Parlons des brebis galeuses justement, de Dentexia ou de Proxidentaire, dont le scandale a mis en lumière le fonctionnement de certains centres de santé dentaire où la qualité et la sécurité ne sont clairement pas une priorité. C’est bien la preuve qu’il est indispensable de lutter contre les centres de santé dits low cost.

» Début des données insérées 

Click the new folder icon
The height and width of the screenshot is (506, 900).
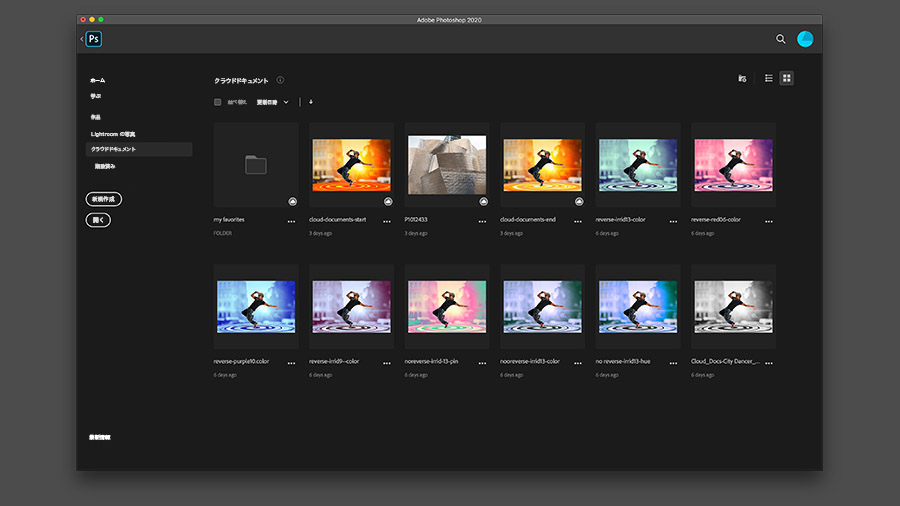pos(742,79)
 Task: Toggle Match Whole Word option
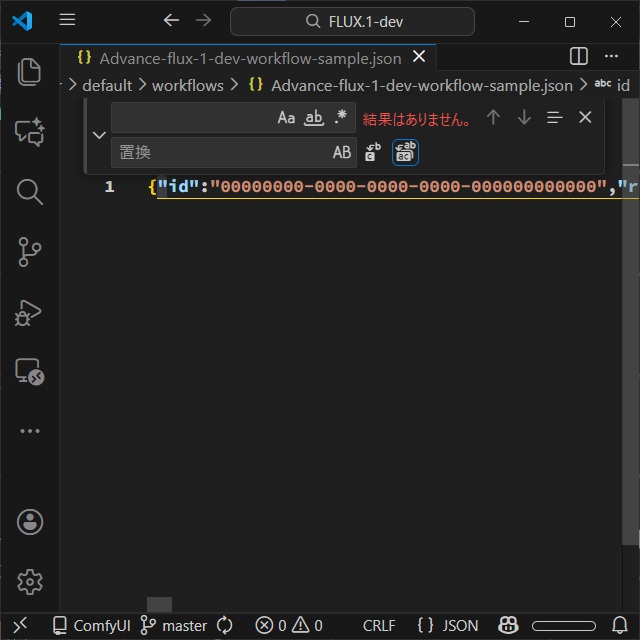click(x=314, y=118)
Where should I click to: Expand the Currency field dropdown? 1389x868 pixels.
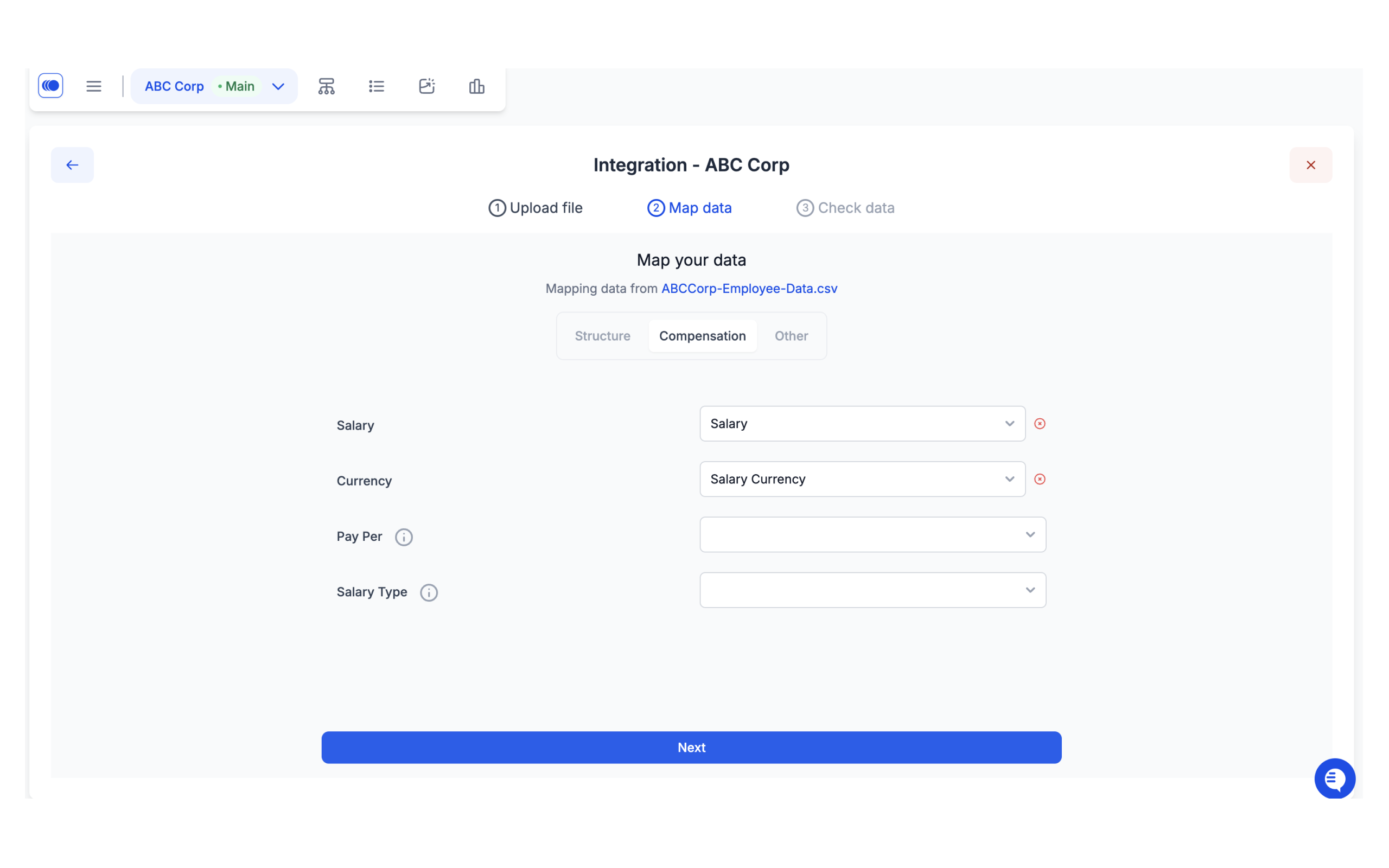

Ce débat me rappelle le cours d’économie sur les effets de la surconcentration : nous sommes soumis dans le domaine de la santé et des soins à des difficultés autrefois inconnues. Cette surconcentration se caractérise par l’apparition d’acteurs financiers en recherche de rentabilité record, qui ne sert ni les patients, ni les soignants, ni l’aménagement du territoire. Cela vaut pour les maisons de retraite, pour les soins dentaires et ophtalmologiques, pour les laboratoires, voire, dans un autre domaine, pour les biotechs. C’est le mérite de cette proposition de loi que de s’attaquer à cette surconcentration.

À ce titre, je tiens à saluer deux mesures : premièrement, l’introduction d’une obligation pour le représentant légal de l’organisme gestionnaire d’informer dans les sept jours le directeur général de l’ARS, le directeur de la caisse locale d’assurance maladie et le président du conseil départemental de l’ordre compétent en cas de fermeture d’un centre de santé ou de l’une de ses antennes.

Une telle mesure apportera une réponse au problème des cartes de professionnels de santé qui continuent de circuler sans contrôle, alors que les centres de santé dans lesquels leurs détenteurs exerçaient ont fermé.

Deuxièmement, l’obligation pour les professionnels de santé salariés d’un centre de santé d’être identifiés par un numéro personnel distinct du numéro identifiant du centre où ils exercent. Une telle traçabilité est une exigence morale.

Au-delà des scandales médiatiques, le développement de ces centres à bas prix a largement participé aux abus et fraudes recensés par l’assurance maladie. Il s’agit donc aujourd’hui de lutter plus sévèrement contre cette forme d’exercice illégal de la médecine.

J’ajoute aux autres effets pervers de cette surconcentration la fermeture de certains laboratoires, ce qui transforme encore un peu plus la ruralité en désert médical. Cette question est d’autant plus préoccupante que les centres de santé, comme l’ont déjà souligné plusieurs orateurs, sont souvent fréquentés par des publics vulnérables disposant de peu de moyens.

Mes chers collègues, parce que la qualité des soins n’est pas négociable et parce que toute fraude doit être lourdement combattue, notre groupe votera en faveur de cette proposition de loi. (Applaudissements sur les travées du groupe UC et sur des travées du groupe Les Républicains.)